Keywords: Carbapenemase, Enterobacteriaceae, outcomes, risk factors


How to cite this article:
Mariappan S, Sekar U, Kamalanathan A. Carbapenemase-producing Enterobacteriaceae: Risk factors for infection and impact of resistance on outcomes. Int J App Basic Med Res 2017;7:32-9

How to cite this URL:
Mariappan S, Sekar U, Kamalanathan A. Carbapenemase-producing Enterobacteriaceae: Risk factors for infection and impact of resistance on outcomes. Int J App Basic Med Res [serial online] 2017 [cited 2020 Oct 25];7:32-9. Available from: https://www.ijabmr.org/text.asp?2017/7/1/32/198520


   Introduction Top


Enterobacteriaceae , namely Escherichia coli and Klebsiella pneumoniae, are the most common human pathogens, causing infections that range from cystitis to pyelonephritis, septicemia, pneumonia, peritonitis, and meningitis. [1],[2] The other Enterobacteriaceae causing infections in humans include Citrobacter species, Enterobacter species, Serratia marcescens, Proteus spp., and Providencia spp. These organisms persist and spread rapidly in the health care settings by hand carriage as well as contaminated food and water. [1]

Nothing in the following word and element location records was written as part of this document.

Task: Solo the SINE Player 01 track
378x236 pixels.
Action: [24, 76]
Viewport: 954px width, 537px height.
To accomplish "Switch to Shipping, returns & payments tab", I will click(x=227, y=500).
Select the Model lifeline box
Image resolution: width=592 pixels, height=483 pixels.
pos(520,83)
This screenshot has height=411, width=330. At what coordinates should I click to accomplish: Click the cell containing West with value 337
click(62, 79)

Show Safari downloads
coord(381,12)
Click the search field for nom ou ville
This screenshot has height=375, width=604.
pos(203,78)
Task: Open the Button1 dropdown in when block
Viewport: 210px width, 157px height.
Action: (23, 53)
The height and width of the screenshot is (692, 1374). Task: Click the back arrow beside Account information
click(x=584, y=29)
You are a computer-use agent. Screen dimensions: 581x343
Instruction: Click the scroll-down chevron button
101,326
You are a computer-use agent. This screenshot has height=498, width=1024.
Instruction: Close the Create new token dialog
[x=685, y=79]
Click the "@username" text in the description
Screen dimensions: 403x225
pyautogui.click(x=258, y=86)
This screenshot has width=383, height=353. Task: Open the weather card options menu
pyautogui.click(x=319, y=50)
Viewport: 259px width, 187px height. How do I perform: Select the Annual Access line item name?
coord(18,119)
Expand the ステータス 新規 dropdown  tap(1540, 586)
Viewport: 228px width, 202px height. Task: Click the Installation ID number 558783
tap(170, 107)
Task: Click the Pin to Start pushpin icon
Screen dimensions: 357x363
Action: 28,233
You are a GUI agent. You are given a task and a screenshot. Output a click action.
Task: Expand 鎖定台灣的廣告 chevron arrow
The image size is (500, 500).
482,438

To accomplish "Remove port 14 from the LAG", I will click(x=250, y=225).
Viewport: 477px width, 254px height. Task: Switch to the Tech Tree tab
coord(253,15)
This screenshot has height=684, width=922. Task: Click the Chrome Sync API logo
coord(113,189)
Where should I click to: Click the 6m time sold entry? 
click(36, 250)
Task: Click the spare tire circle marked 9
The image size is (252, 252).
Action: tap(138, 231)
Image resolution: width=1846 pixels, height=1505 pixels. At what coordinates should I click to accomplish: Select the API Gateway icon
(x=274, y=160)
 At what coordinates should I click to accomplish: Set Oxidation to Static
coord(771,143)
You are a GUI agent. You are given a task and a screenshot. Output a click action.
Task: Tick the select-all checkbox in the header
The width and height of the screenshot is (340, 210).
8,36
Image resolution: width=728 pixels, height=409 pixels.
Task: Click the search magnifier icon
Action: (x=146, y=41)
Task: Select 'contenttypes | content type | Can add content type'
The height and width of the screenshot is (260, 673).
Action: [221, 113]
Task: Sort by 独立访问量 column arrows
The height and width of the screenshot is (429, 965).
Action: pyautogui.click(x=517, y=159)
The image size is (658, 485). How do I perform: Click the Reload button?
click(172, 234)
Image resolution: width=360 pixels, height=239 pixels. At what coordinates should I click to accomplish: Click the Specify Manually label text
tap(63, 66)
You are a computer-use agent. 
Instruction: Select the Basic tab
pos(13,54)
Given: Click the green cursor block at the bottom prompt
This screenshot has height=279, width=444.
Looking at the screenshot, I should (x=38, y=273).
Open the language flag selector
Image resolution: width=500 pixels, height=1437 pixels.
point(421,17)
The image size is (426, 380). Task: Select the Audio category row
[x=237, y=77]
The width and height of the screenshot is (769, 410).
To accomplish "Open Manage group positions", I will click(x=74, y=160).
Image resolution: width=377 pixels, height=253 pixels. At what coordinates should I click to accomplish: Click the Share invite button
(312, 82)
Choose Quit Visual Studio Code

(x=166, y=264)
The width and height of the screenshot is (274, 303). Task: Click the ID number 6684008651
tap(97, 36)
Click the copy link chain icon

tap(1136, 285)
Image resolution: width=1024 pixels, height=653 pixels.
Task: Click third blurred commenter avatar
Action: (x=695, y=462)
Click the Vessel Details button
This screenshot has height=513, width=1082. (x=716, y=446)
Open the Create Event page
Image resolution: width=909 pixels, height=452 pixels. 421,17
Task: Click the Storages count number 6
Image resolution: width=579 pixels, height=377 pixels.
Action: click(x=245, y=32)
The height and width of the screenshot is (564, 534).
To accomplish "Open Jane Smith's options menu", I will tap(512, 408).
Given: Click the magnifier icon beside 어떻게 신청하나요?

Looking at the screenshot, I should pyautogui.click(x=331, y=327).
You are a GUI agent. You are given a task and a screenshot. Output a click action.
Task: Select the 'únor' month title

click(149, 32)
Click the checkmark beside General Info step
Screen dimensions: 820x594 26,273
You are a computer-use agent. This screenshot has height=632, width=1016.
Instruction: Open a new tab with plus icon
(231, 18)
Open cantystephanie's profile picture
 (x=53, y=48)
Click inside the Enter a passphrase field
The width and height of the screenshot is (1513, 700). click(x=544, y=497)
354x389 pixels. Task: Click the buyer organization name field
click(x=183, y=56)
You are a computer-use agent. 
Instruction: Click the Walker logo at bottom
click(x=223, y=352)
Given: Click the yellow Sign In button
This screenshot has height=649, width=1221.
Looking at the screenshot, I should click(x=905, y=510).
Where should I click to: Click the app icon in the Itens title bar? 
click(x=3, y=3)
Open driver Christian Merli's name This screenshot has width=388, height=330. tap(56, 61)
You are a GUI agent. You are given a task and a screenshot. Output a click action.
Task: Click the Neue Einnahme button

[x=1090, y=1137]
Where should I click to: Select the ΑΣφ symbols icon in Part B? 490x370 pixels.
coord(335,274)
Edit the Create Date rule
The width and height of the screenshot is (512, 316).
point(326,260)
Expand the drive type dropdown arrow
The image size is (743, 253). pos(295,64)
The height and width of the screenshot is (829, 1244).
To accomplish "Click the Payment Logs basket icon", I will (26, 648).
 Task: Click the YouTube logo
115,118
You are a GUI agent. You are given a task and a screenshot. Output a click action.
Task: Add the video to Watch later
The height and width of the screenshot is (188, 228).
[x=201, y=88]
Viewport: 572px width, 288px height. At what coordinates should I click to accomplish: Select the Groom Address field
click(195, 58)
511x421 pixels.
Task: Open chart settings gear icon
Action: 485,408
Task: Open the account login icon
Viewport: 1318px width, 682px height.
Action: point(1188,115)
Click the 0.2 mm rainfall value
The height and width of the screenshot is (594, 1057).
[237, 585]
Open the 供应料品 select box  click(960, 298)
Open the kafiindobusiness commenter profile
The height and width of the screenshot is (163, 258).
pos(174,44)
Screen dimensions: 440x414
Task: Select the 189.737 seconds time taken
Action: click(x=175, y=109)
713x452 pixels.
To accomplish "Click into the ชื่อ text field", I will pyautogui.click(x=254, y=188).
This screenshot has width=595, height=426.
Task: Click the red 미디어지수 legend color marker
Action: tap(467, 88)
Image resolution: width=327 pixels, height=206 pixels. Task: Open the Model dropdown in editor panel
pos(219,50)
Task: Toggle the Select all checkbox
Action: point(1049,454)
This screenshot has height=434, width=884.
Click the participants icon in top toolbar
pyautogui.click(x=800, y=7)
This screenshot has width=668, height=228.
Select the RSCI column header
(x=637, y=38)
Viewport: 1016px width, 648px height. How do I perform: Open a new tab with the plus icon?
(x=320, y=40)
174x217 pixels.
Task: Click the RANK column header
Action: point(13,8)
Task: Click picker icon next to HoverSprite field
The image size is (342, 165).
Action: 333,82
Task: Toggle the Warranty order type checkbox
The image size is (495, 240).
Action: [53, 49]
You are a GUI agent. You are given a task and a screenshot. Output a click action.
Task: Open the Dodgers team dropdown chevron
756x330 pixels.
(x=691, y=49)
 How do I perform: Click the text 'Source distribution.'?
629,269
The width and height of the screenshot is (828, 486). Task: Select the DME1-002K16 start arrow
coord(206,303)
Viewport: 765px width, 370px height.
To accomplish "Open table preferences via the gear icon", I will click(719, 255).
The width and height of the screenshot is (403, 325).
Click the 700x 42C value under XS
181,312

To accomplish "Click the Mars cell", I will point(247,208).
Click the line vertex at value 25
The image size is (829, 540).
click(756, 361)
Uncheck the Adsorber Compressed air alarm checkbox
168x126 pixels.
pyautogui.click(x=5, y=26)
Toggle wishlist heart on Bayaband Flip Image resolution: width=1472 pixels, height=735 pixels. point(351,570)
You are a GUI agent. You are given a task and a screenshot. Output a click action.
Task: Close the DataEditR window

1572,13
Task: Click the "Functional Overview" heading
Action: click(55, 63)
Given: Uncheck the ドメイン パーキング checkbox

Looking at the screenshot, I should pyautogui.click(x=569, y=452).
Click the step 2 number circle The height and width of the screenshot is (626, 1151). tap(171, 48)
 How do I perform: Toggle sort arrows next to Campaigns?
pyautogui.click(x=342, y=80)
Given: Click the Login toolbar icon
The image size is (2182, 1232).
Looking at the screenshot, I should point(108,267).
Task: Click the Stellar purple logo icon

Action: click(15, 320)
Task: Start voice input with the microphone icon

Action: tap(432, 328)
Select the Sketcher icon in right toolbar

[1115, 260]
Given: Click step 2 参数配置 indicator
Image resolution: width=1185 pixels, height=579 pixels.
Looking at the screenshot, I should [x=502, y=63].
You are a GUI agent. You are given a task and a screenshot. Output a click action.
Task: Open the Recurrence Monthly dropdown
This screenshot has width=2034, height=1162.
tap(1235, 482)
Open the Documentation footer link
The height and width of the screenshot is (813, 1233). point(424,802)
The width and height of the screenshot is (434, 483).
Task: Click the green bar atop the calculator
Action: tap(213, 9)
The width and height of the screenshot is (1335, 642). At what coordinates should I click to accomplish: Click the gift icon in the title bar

The carbapenems are the main stay of therapy for treating serious and life-threatening infections caused by Enterobacteriaceae producing extended-spectrum beta-lactamase. However, the subsequent emergence of resistance to carbapenems has led to limited therapeutic options. This resistance is mediated by the production of β-lactamases (carbapenemases) that hydrolyze the carbapenems, changes in outer-membrane porins or by upregulation of efflux pumps. The most important carbapenemases in Enterobacteriaceae are Class A K. pneumoniae carbapenemase (KPC) enzymes, Class B metallo-beta-lactamases (MBL) such as New Delhi metallo-β-lactamase (NDM), Verona integron-encoded metallo-β-lactamase (VIM), Imipenemase (IMP), and Class D oxacillinase (OXA)-48 and its variants. [1],[3]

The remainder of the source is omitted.